UCSF Health is piloting new workflows to address this gap. For instance, clinicians can now share messages with their patient by first sending MyChart messages to certified translators who provide Spanish translations within 24 hours. Additionally, a quality improvement project led by first-year medical students in the Division of Hospital Medicine within UCSF Health significantly increased the percentage of patients at UCSF Health hospitals receiving discharge instructions in their preferred language—from 3% in fall 2023 to 21% by summer 2024.

Despite these advances, verbal communication remains a challenge in low-stakes interactions, such as check-ins or simple clarifications, where interpreters are not always available. Machine translation holds promise in expanding language access during these interactions. While the San Francisco Department of Public Health has no contract with either ChatGPT or Google, technology experts at the DPH and Zuckerberg San Francisco General continue to assess AI platforms for future use.

“That’s what makes this technology so exciting,” Dr. Fernandez said. “It has the potential to make patients feel more included and empowered.”

Barriers to Widespread Adoption

The U.S. Department of Health and Human Services currently prohibits machine translation for critical communications without human quality assurance, limiting its implementation. Additionally, healthcare systems like Epic are unlikely to integrate automated workflows until clear policies address liability for translation errors.

“Who’s responsible if there’s a bad translation?” asked Dr. Khoong.

To address these challenges, Dr. Khoong and Dr. Fernandez are focused on further research to understand machine translation’s limitations and build evidence on its error rates.

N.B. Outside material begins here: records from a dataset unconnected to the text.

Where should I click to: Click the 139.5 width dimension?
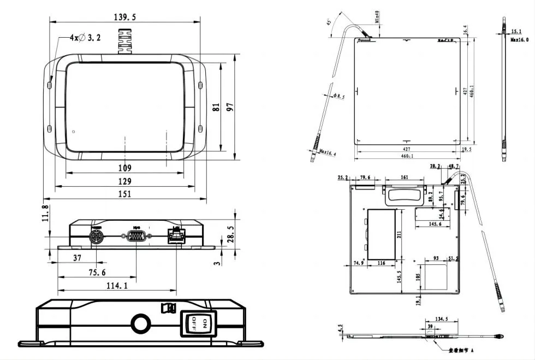click(x=124, y=17)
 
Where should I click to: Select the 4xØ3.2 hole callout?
click(x=86, y=38)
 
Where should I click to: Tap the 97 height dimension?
click(x=230, y=107)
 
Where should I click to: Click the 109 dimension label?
click(x=125, y=168)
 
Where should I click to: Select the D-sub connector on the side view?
click(x=136, y=237)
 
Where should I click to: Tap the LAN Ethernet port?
click(x=176, y=237)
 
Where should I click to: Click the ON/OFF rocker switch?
click(x=197, y=323)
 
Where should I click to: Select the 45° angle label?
click(x=329, y=23)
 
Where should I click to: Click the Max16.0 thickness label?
click(x=519, y=40)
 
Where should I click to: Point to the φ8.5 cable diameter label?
click(x=338, y=97)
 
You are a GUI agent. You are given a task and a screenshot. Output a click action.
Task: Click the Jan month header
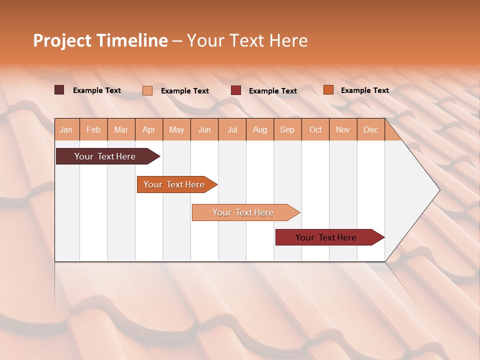coord(66,130)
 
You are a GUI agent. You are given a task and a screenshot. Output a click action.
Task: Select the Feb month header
coord(94,130)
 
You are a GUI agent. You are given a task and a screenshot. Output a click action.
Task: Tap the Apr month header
coord(148,130)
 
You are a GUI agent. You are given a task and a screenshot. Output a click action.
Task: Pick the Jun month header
coord(204,130)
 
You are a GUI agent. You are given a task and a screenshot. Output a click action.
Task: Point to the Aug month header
coord(260,130)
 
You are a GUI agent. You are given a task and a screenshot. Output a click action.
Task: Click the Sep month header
coord(287,130)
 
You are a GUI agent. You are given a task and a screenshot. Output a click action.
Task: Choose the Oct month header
coord(316,130)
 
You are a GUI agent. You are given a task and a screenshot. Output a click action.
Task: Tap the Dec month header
coord(370,130)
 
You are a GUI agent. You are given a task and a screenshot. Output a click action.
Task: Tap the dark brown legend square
coord(59,90)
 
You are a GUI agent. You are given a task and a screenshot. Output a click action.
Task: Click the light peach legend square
coord(148,90)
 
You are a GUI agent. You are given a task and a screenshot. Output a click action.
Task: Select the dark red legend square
coord(236,90)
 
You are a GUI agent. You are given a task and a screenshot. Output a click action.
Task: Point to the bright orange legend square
coord(328,90)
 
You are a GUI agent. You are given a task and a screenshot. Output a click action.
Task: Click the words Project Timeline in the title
coord(100,40)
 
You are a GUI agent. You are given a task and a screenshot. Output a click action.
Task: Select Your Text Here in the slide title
coord(247,40)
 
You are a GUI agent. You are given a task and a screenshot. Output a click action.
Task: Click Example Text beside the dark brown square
coord(97,90)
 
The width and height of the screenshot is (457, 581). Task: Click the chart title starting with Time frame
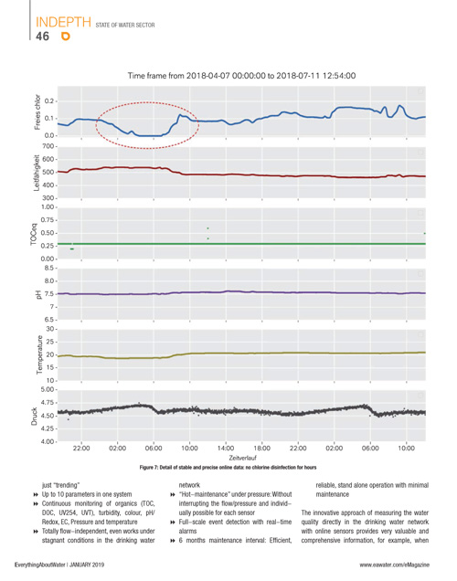[x=241, y=76]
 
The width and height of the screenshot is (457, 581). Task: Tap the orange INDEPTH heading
[x=63, y=22]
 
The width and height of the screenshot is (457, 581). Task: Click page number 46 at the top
[x=42, y=37]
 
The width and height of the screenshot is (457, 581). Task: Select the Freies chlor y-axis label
[x=37, y=111]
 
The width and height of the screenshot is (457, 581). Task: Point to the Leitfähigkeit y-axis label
[x=37, y=173]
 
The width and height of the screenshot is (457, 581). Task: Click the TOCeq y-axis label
[x=34, y=234]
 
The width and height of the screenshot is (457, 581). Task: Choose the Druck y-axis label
[x=35, y=417]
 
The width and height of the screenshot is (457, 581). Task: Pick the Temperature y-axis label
[x=39, y=355]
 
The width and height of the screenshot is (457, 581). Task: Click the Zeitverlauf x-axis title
[x=243, y=458]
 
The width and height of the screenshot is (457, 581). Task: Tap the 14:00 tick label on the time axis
[x=226, y=449]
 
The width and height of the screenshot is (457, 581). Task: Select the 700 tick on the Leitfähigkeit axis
[x=48, y=146]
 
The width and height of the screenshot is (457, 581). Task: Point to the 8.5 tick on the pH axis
[x=49, y=268]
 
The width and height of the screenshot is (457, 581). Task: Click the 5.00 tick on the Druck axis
[x=48, y=389]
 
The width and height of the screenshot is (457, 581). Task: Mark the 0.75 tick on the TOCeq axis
[x=48, y=220]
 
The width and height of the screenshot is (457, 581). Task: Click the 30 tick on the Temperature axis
[x=50, y=329]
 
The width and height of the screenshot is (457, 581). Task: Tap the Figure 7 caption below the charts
[x=228, y=467]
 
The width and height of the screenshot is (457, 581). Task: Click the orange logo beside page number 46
[x=66, y=37]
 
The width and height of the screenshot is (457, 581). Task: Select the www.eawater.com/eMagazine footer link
[x=394, y=565]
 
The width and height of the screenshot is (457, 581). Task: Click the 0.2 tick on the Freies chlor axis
[x=49, y=101]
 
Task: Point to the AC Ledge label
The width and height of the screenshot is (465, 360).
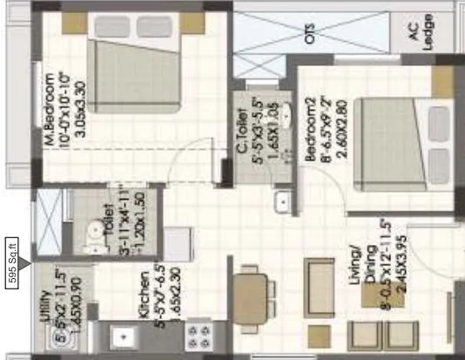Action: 428,34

The Road Ahead: Centering the Patient Perspective

Dr. Khoong’s next steps include mapping the patient journey to identify gaps in language access—from scheduling appointments to filling prescriptions. She also plans to gather insights into how patients perceive tradeoffs between accuracy and accessibility.

“We have plenty of clinician perspectives, but we rarely hear from patients—especially those with limited literacy or who are historically excluded,” Dr. Khoong said. “Understanding their needs is key to shaping the future of language access.”

As research continues, the hope is that generative AI tools can bridge language barriers, empower patients, and reduce health disparities.

“More inclusive technology means more patients will feel seen, heard, and understood,” Dr. Fernandez said.